Zero-Mass Rotating Spacetimes in Four-Dimensional Horava Gravity

TL;DR

This paper finds exact rotating spacetime solutions in four-dimensional Horava gravity, revealing properties like ergospheres and Hawking temperatures in zero-mass black holes, and discusses their implications for black hole physics.

Contribution

It demonstrates that zero-mass Kerr and Kerr-(A)dS solutions are exact in Horava gravity for any IR Lorentz-violation parameter with a suitable cosmological constant.

Findings

Existence of ergospheres in zero-mass solutions.

Presence of non-zero Hawking temperature.

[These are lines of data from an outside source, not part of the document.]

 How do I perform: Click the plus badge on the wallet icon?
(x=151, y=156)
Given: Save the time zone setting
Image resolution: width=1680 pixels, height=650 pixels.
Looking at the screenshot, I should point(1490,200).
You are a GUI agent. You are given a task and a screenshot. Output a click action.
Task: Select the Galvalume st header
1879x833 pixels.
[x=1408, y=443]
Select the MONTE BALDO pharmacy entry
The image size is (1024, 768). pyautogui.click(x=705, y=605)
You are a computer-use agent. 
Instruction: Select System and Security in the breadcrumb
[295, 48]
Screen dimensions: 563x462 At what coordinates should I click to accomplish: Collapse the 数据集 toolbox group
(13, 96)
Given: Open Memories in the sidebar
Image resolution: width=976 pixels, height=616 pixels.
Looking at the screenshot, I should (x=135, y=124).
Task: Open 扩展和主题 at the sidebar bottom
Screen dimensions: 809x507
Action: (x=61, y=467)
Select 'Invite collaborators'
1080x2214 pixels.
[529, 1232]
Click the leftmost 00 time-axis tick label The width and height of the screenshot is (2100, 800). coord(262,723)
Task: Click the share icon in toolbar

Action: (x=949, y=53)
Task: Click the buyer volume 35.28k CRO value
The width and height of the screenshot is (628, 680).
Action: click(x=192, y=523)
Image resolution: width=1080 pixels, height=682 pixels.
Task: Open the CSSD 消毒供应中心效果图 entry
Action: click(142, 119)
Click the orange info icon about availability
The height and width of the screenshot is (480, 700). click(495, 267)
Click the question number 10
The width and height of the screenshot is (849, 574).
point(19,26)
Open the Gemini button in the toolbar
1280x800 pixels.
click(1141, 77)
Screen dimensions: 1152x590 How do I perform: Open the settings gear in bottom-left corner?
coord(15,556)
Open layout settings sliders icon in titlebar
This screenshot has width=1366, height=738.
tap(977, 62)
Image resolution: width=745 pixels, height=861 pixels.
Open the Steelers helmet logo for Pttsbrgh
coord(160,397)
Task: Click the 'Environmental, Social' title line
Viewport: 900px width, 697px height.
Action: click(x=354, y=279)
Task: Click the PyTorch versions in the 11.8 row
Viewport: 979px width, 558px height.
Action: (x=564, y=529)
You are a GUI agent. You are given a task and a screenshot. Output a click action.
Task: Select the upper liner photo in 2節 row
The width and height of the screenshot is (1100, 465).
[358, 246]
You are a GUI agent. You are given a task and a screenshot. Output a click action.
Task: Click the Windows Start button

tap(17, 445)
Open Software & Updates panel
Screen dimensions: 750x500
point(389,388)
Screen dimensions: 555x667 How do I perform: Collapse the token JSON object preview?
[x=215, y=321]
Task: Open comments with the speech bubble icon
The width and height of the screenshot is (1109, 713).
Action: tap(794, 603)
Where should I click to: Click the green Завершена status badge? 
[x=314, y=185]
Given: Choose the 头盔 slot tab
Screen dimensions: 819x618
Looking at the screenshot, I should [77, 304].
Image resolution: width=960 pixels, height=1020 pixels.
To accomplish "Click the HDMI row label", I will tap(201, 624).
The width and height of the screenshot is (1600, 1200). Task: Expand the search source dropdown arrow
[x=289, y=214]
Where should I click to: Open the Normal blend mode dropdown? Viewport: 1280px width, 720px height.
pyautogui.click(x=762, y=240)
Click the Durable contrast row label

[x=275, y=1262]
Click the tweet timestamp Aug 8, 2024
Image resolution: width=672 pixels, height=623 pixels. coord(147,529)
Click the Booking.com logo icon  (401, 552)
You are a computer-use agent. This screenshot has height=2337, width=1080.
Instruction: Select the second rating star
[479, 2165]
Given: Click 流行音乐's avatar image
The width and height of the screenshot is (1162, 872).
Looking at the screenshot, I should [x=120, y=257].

Implication of negative and positive mass black holes.

Abstract

We study a particular exact solution for rotating spacetimes in four-dimensional Horava gravity, which has been proposed as a renormalizable gravity model without the ghost problem. We show that the zero-mass Kerr spacetime or the zero-mass Kerr-(A)dS spacetime in Einstein gravity is an exact solution in four-dimensional Horava for an arbitrary IR Lorentz-violation parameter lambda, but with an appropriate cosmological constant. In particular, for the zero-mass topological Kerr-AdS black hole solution with the hyperbolic horizon topology or the zero-mass Kerr-dS cosmological solution with the spherical horizon topology, there exist the ergosphere and the non-vanishing (positive) Hawking temperature, which imply the existence of negative mass black holes as well as positive mass spacetimes, by losing its mass from the zero-mass ones via the Hawking radiation or Penrose process in the ergosphere.